_Given data_.

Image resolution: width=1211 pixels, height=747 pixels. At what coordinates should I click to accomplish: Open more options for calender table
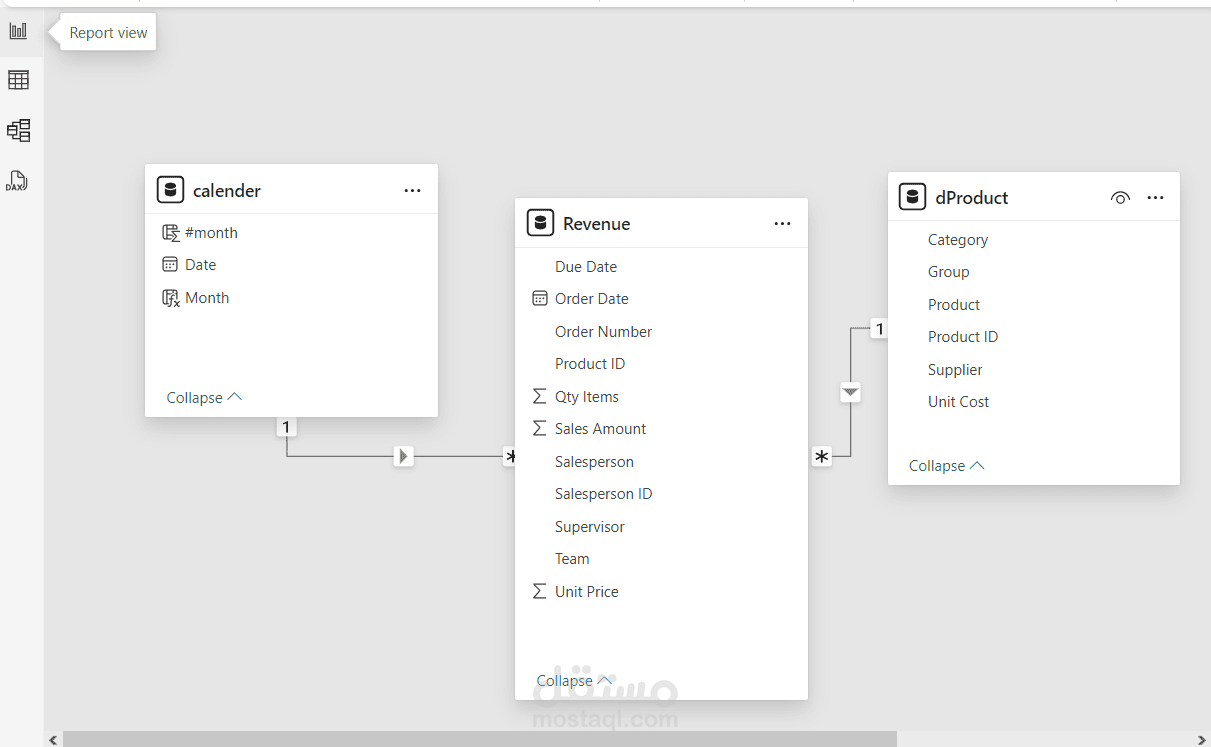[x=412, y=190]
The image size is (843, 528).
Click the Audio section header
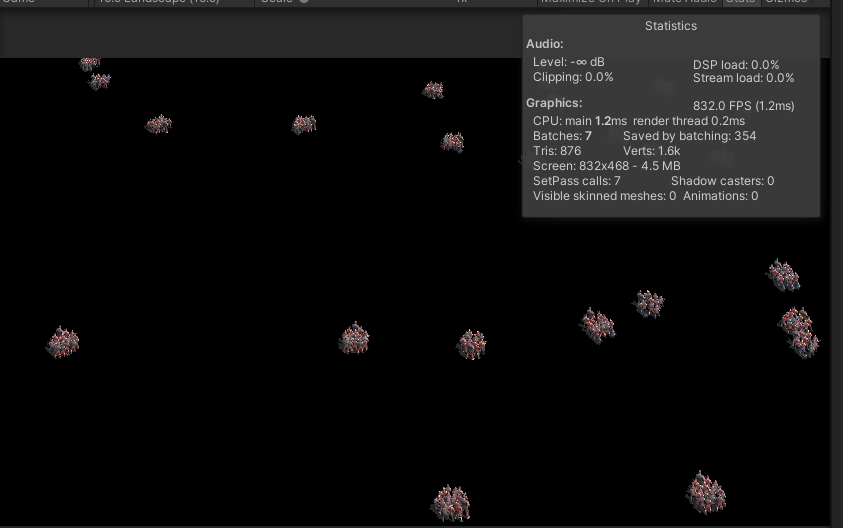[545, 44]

_Instructions to follow_. Since the copy must contain no pictures, return only the text of the records, exactly as it stands.

_Answer to the exercise_.
Image resolution: width=1211 pixels, height=747 pixels. At what coordinates should I click to accomplish: Open more options for calender table
[x=412, y=190]
The image size is (843, 528).
Click the Audio section header
[545, 44]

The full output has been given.